Chrome/Edge/Firefox の偽アップデート:狡猾な手口で誘う ClearFake マルウェア

Researchers warn of increased malware delivery via fake browser updates

2023/10/17 HelpNetSecurity — 最近になって文書化された ClearFake は、侵害した WordPress サイトを利用して、悪意の偽 Web ブラウザ・アップデートをプッシュするものである。
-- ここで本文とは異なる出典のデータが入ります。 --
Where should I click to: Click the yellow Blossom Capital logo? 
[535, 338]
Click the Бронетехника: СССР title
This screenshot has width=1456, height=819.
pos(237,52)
この活動は、SocGholish のマルウェア配信キャンペーンを操る、脅威グループにより運営されている可能性が高いと、Sekoia の研究者たちは結論づけている。

ClearFake について

研究者 Randy McEoin が 2023年8月に発表した、マルウェア配信キャンペーンは ClearFake と名付けられた。彼は、「この名前は、Javascript の大部分が難読化されずに使用されていることに由来している」と説明している。

ClearFake の背後にいる脅威アクターは、WordPress サイトを侵害し、攻撃者が所有するドメインから、また、9月28日以降においては、Binance Smart Chain から要求されたスマート・コントラクトの結果値から、JavaScript を注入して別のペイロードをダウンロードする。

その後にダウンロードされたペイロードは、偽のアップデート・インターフェース (悪意のページを隠す) をホストする iframe 要素を作成し、そのインターフェースと、偽のアップデート・コンテンツ、HTML ページをダウンロードする。

侵害されたサイトの訪問者には、続いて Chrome/Edge/Firefox 用の偽のアップデート・ページが表示され、そのページのコンテンツを表示するには、ブラウザのアップデートが必要だと促される。

malware fake browser updates
Chrome 用の ClearFake 偽アップデート・ページ(出典:Sekoia)

Proofpoint の研究者によると、偽のアップデートページでは、ユーザーのブラウザの設定言語に応じて異なる言語 (英語/フランス語/ドイツ語/スペイン語/ポルトガル語) が用いられる。

このトリックに騙されて (Dropboxから) ダウンロードを開始したユーザーは、正規のブラウザ・インストーラを入手するが、同時にモジュール型の HijackLoader や類似の IDAT ローダなどのマルウェアも注入される。

偽アップデートをプッシュする脅威アクターたち

Sekoia の研究者たちは、「HijackLoader に実装される回避テクニックには、コード・インジェクション/システムコールの使用/Windows API ハッシュ化/Heaven’s gate などがある。ここ数ヶ月の間に HijackLoader は、Danabot/Lumma/Raccoon/Redline/Remcos/SystemBC/Vidar などの多数の有名マルウェアを配信した。

ClearFake の運営者たちは、アップデートという誘い文句と、水飲み場のテクニックとリンクさせることで、幅広いユーザーをターゲットとし、効果的でスケーラブルなマルウェア配布キャンペーンを行っている。

Proofpoint は、ClearFake の活動を既知のアクターと結びつけていないが、Sekoia の研究者たちは、SocGholish の背後にいる脅威アクターだと推定し始めている。Sekoia は、「ClearFake の運営者が利用する戦術/技術/手順は、SocGholish (TA569) のものと重複している。具体的な類似点としては、水飲み場の利用/アップデートによる詐欺/Keitaroトラフィック配信システム/Dropbox サービス/キリル文字によるファイル名のマスカレードなどが挙げられる」と述べている。

SocGholish への疑念とは別に、同じ「偽のアップデート」を実行する潜在的な脅威者は他にもいる。Proofpoint は、RogueRaticate/FakeSG および ZPHP/SmartApeSG キャンペーンに関する活動もまとめている。

Proofpoint は、「SocGholish と TA569 は、脆弱な Web サイトを侵害し、偽のブラウザ・アップデートを表示させることが、マルウェア配信の効果的な手法であることを実証している。したがって、それらの手法を学習した新たな脅威アクターたちが、独自の誘い文句を用いた攻撃を開始している。現時点において、それらの模倣者が、情報窃取を行い RAT を展開しているようだが、ランサムウェアの IAB (Initial Access Broker) になる可能性もある」と述べている。

組織を守るセキュリティ・チームは、ユーザー教育/エドポイント保護/ネットワーク検知などに頼る必要がある。

Proofpoint は、「infosec.exchange のアカウント @monitorsg は、便利な公開リソースであり、ペイロードやインフラの変更について、最新かつ詳細な情報を追跡するためのものだ。Emerging Threats Ruleset には、現時点における大半の脅威に対応するドメイン・ルールが用意されており、すべての偽ブラウザ・アップデート・キャンペーンをブロックするための、新しいルールが定期的に更新/公開されている」と述べている。